La construction de l’État est indissociable du prélèvement de l’impôt. En France, l’État-nation s’est consolidé au XIXe siècle en utilisant les taxes pour mener à bien ses missions régaliennes. Au XXe siècle, l’État-providence s’est progressivement installé en utilisant les prélèvements obligatoires pour financer la protection sociale. Ce long développement a fait du consentement à l’impôt un fondement indispensable de la pérennité de nos institutions politiques. Aussi apparaît-il nécessaire d’étudier comment la relation que les individus entretiennent avec l’État s’articule à leur rapport à l’impôt. Cet ouvrage, paru en février 2018, préfigure la crise des « gilets jaunes » en mettant en lumière les tensions sociales qui se nouent autour des questions fiscales.
C’est aussi une réflexion politique fondée sur une enquête sociologique. La thèse que l’auteur y défend – les appartenances sociales expliquent le rapport des individus à l’impôt et à l’État – est ainsi étayée par de solides arguments. La méthode employée par Alexis Spire repose ici sur deux piliers : d’une part, des résultats objectifs issus d’une enquête qualitative menée auprès de quelque 2 700 contribuables en février 2017 sur un échantillon représentatif de la population française âgée de 18 à 75 ans ; d’autre part, des enseignements tirés d’entretiens qualitatifs menés avec des contribuables rencontrés à des guichets de centres des impôts situés dans des zones où la contestation fiscale est particulièrement forte.
L’auteur recourt à des grilles d’analyse correspondant aux classes sociales auxquelles les répondants appartiennent. Il distingue ainsi les classes populaires (ouvriers, employés, personnels de services aux particuliers), les classes moyennes (professions intermédiaires, techniciens, artisans commerçants et petits agriculteurs) et les classes supérieures (professions libérales, cadres, dirigeants d’entreprise et gros agriculteurs). Alexis Spire nuance également son analyse en identifiant chez les répondants des critères qui s’avèrent déterminants pour sa réflexion, sans être pour autant des marqueurs sociaux à proprement parler, comme le fait d’avoir une activité indépendante ou de travailler dans le secteur public.
Les enquêtes menées auprès des contribuables français font apparaître un résultat contre-intuitif : plus les contribuables paient d’impôt, plus ils y consentent.
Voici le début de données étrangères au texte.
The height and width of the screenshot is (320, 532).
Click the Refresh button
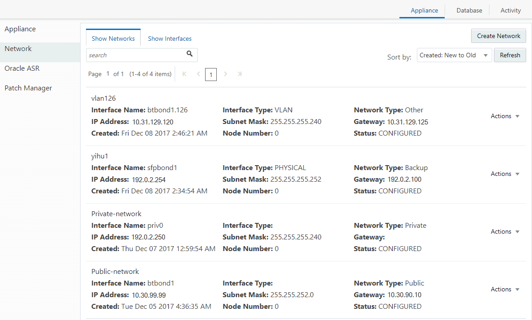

Ainsi, c’est dans les classes populaires que le consentement à l’impôt est le plus faible, alors que ce sont elles qui subissent la pression fiscale la moins importante en proportion de leurs revenus. Cela s’explique en grande partie par la relation conflictuelle qu’elles entretiennent avec l’État : mal équipées pour maîtriser le langage technique de l’administration fiscale, elles éprouvent un sentiment d’injustice et d’impuissance face à des règles qui leur semblent impénétrables. Ces sentiments sont exacerbés dans le cas d’impôts qui ne sont pas proportionnels aux revenus et dont le paiement est à la fois imprévisible et très lourd pour les contribuables les plus précaires, comme pour la taxe d’habitation par exemple.
La tendance tend à s’inverser pour les autres classes sociales. Ainsi, les classes moyennes, qui sont plus ou moins sensibilisées aux enjeux sociétaux de la fiscalité selon leur proximité avec le secteur public, comprennent et acceptent mieux les obligations fiscales. Elles cherchent même des moyens de baisser leurs impôts en établissant un dialogue avec l’administration fiscale. Pour les classes supérieures, la relation est généralement encore plus apaisée : elles comprennent le langage fiscal, ne subissent pas la pression de paiements immédiats (soit qu’elles négocient des rééchelonnements, soit qu’elles disposent des fonds requis) et connaissent les leviers qui leur permettront de réduire les montants de leurs impôts.
Les indépendants, quelle que soit la classe sociale à laquelle ils appartiennent, entretiennent des relations moins apaisées avec l’administration fiscale. Le plus souvent, ils doivent s’acquitter de l’ensemble des prélèvements obligatoires, c’est-à-dire les impôts et les cotisations sociales, et se confrontent ainsi à la complexité du système. Cette configuration, couplée à une solide éthique du travail et une certaine culture de l’indépendance, entame fortement leur consentement à l’impôt.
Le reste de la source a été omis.